Gli studiosi hanno ricostruito l’esposizione delle donne a sei inquinanti atmosferici: ozono, PM2,5, PM10, biossido di azoto, monossido di carbonio e biossido di zolfo. Le concentrazioni sono state stimate nelle zone di residenza durante ciascun trimestre della gravidanza e poi confrontate con il peso dei bambini alla nascita, tenendo conto dell’età gestazionale e del sesso. La ricerca si è concentrata sui neonati definiti small for gestational age, cioè con un peso inferiore a quello atteso per la settimana di gravidanza in cui sono nati. Gli autori hanno utilizzato come indicatore principale un peso sotto il ventesimo percentile e hanno ripetuto le analisi adottando la soglia clinica convenzionale del decimo percentile.
Per esaminare i dati sono stati confrontati sette sistemi di apprendimento automatico. Il modello con i risultati migliori è riuscito a distinguere i casi di maggiore vulnerabilità con una capacità predittiva, misurata attraverso l’indice AUC, del 91,97% nel primo trimestre. Il valore è sceso al 90,11% nel terzo trimestre, all’89,73% considerando l’intera gravidanza e all’88,27% nel secondo trimestre. Il dato più interessante riguarda quindi il periodo iniziale della gestazione. Le informazioni raccolte nei primi tre mesi hanno fornito al modello il segnale predittivo più forte, mentre nel terzo trimestre è emersa la maggiore corrispondenza tra le indicazioni dell’algoritmo e le analisi epidemiologiche tradizionali. Tra gli inquinanti con il peso maggiore compaiono ozono, PM2,5 e PM10.

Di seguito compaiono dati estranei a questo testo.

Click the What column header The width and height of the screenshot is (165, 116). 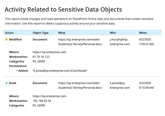click(82, 33)
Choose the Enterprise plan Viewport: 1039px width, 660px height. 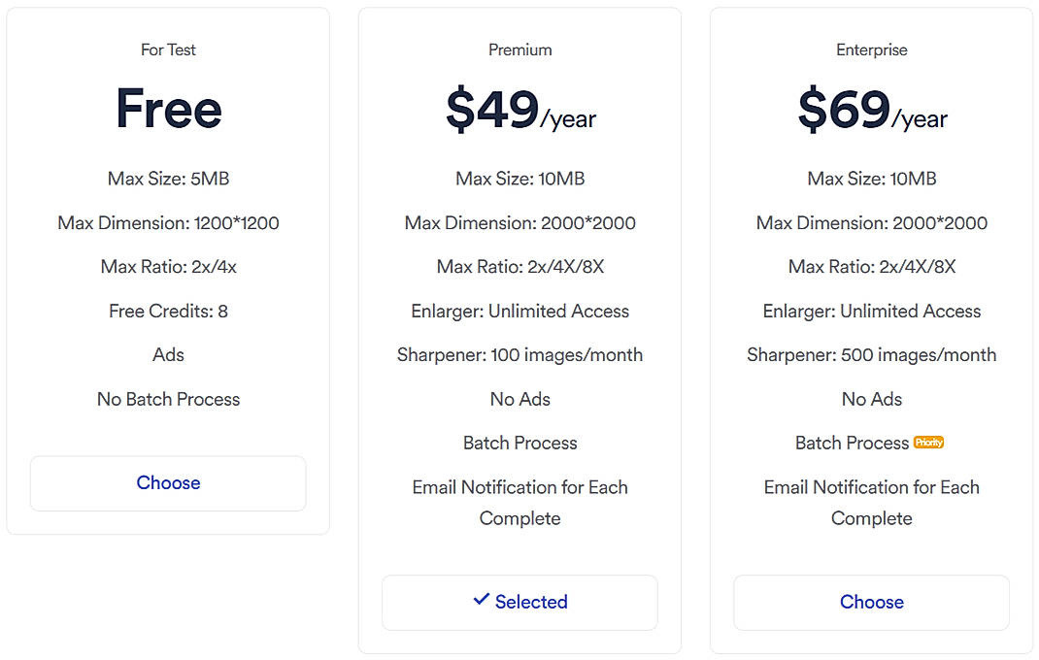[x=871, y=602]
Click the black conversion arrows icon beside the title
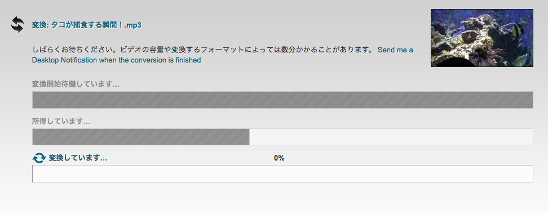 (17, 25)
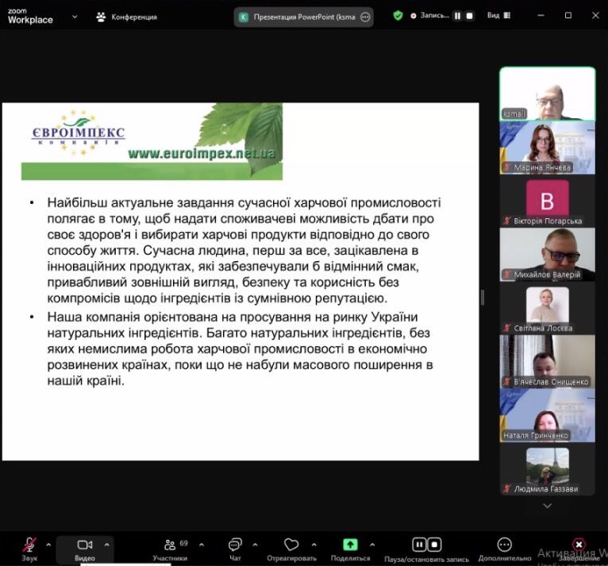Open the Участники participants panel
This screenshot has width=608, height=566.
click(169, 545)
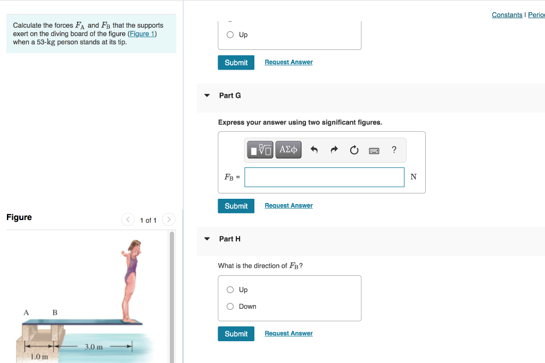Screen dimensions: 545x363
Task: Click the question mark help icon
Action: coord(394,150)
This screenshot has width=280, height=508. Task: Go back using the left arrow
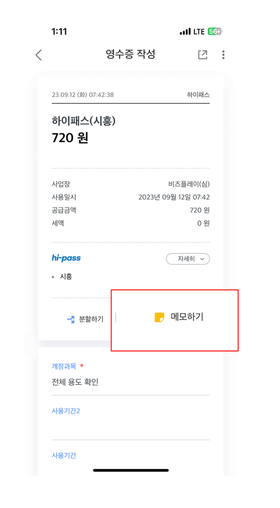(x=39, y=55)
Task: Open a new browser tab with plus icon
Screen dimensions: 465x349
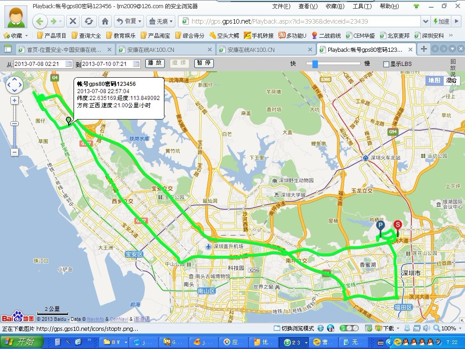Action: [423, 49]
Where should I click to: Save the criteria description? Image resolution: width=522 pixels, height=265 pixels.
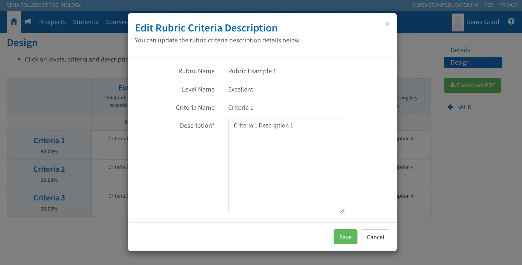point(345,237)
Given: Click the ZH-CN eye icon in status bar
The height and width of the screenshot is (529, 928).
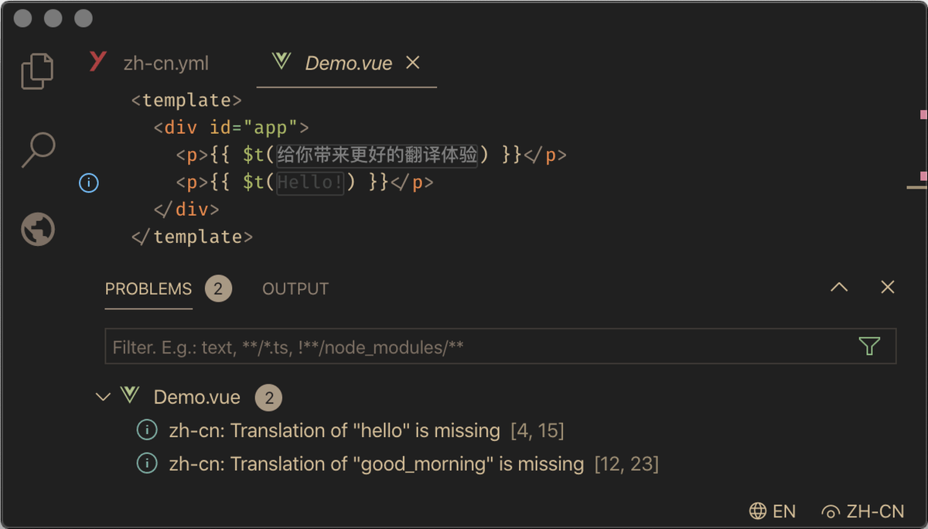Looking at the screenshot, I should (831, 511).
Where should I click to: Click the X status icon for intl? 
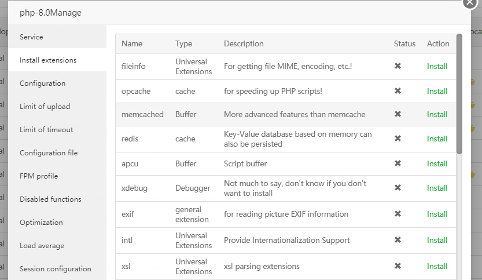[398, 240]

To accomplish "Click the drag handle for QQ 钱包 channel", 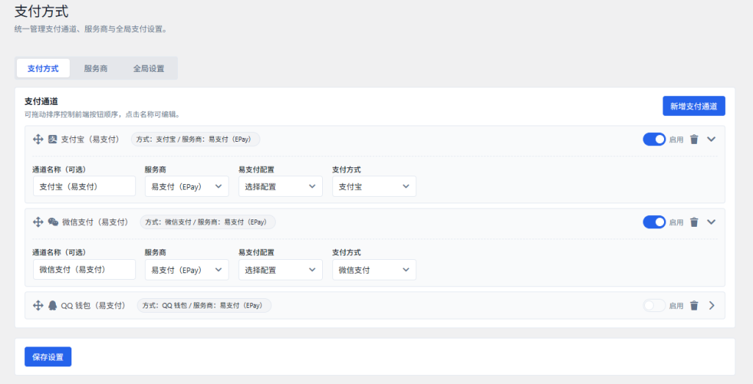I will [x=38, y=305].
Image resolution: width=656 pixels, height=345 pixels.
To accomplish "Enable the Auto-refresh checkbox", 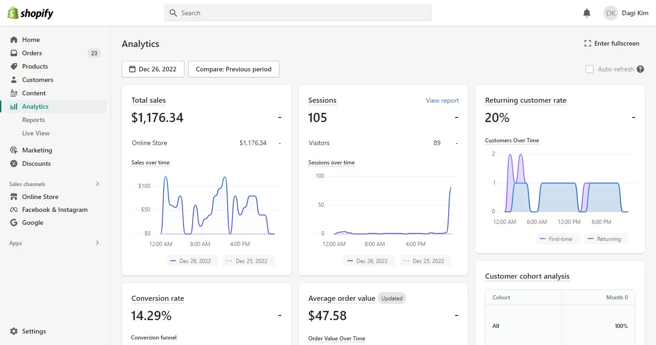I will point(589,69).
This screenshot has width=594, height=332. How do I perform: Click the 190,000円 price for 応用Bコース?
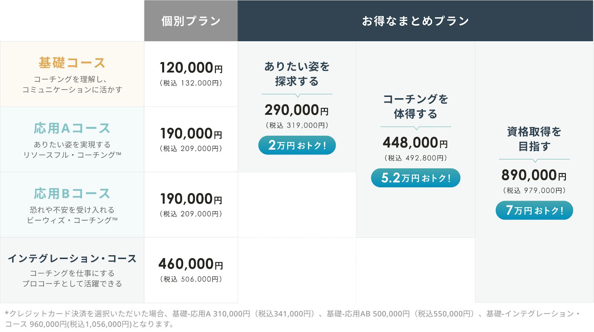(191, 199)
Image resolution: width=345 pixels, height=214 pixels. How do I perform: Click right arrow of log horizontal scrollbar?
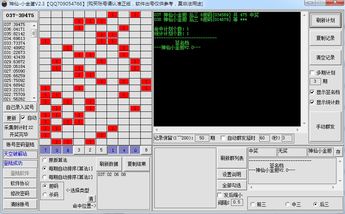click(298, 130)
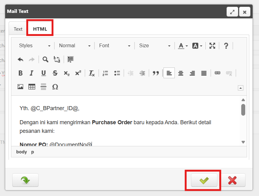Remove formatting from selected text
Screen dimensions: 259x196
tap(92, 73)
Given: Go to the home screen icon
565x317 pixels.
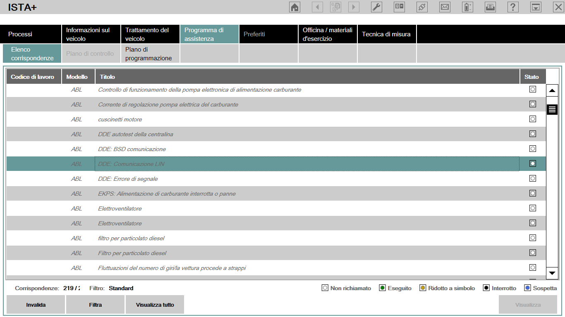Looking at the screenshot, I should point(294,7).
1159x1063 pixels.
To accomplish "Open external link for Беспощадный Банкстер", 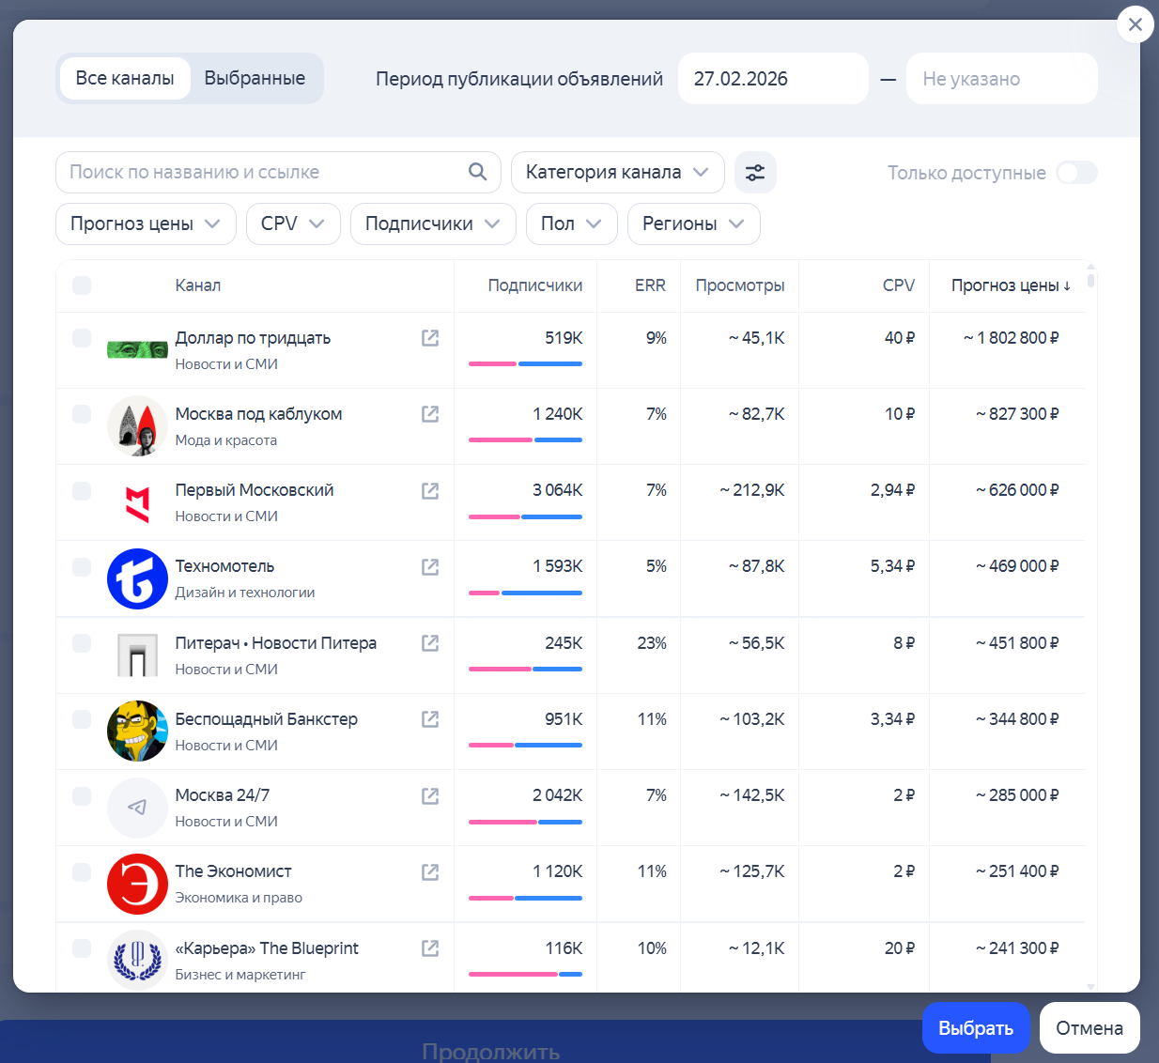I will (430, 718).
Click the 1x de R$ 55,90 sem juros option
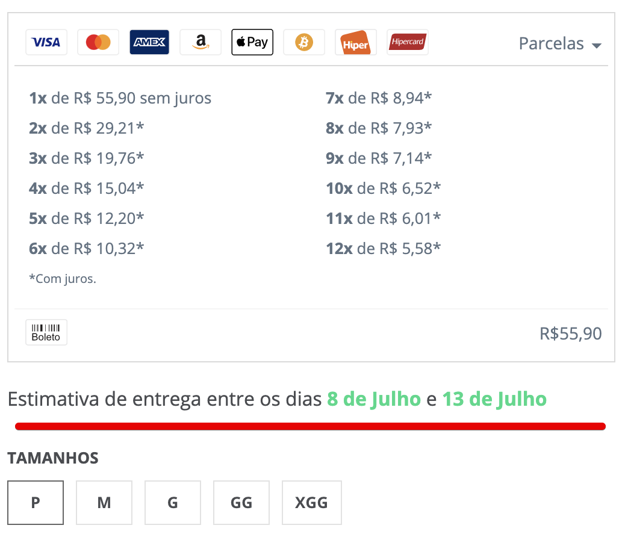The image size is (625, 537). pyautogui.click(x=120, y=98)
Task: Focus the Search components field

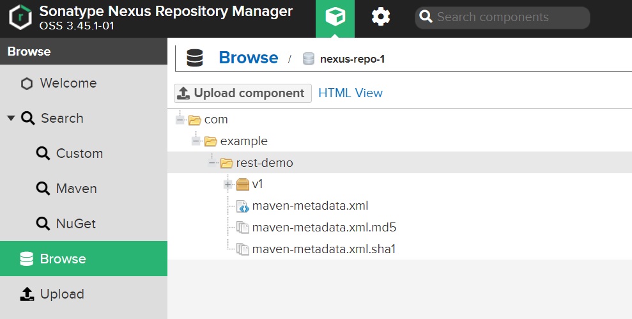Action: click(x=502, y=17)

Il particolato fine può penetrare in profondità nell’apparato respiratorio e raggiungere il sistema circolatorio. L’ozono presente a livello del suolo si forma attraverso reazioni chimiche che coinvolgono altri inquinanti in presenza della luce solare, per questo le sue concentrazioni possono aumentare durante le giornate calde. La gravidanza rappresenta una fase particolarmente sensibile, durante la quale alterazioni infiammatorie e vascolari possono incidere sull’apporto di ossigeno e nutrienti al feto. Il basso peso rispetto all’età gestazionale è associato a una maggiore probabilità di complicazioni alla nascita e può accompagnarsi a conseguenze sulla salute negli anni successivi. Individuare i periodi di maggiore vulnerabilità può aiutare a progettare sistemi di sorveglianza ambientale più precisi, avvisi rivolti alle donne incinte e interventi mirati nei quartieri con le concentrazioni più elevate.
Lo studio individua associazioni statistiche e capacità predittive, mentre il rapporto causale tra ogni singolo inquinante e la crescita fetale richiede ulteriori verifiche. I dati provengono inoltre da una popolazione coreana e dovranno essere confrontati con quelli raccolti in altri Paesi. Il modello integra l’inquinamento con caratteristiche materne e cliniche, perciò il valore del 91,97% rappresenta la prestazione dell’insieme delle informazioni considerate, anziché l’effetto isolato della qualità dell’aria.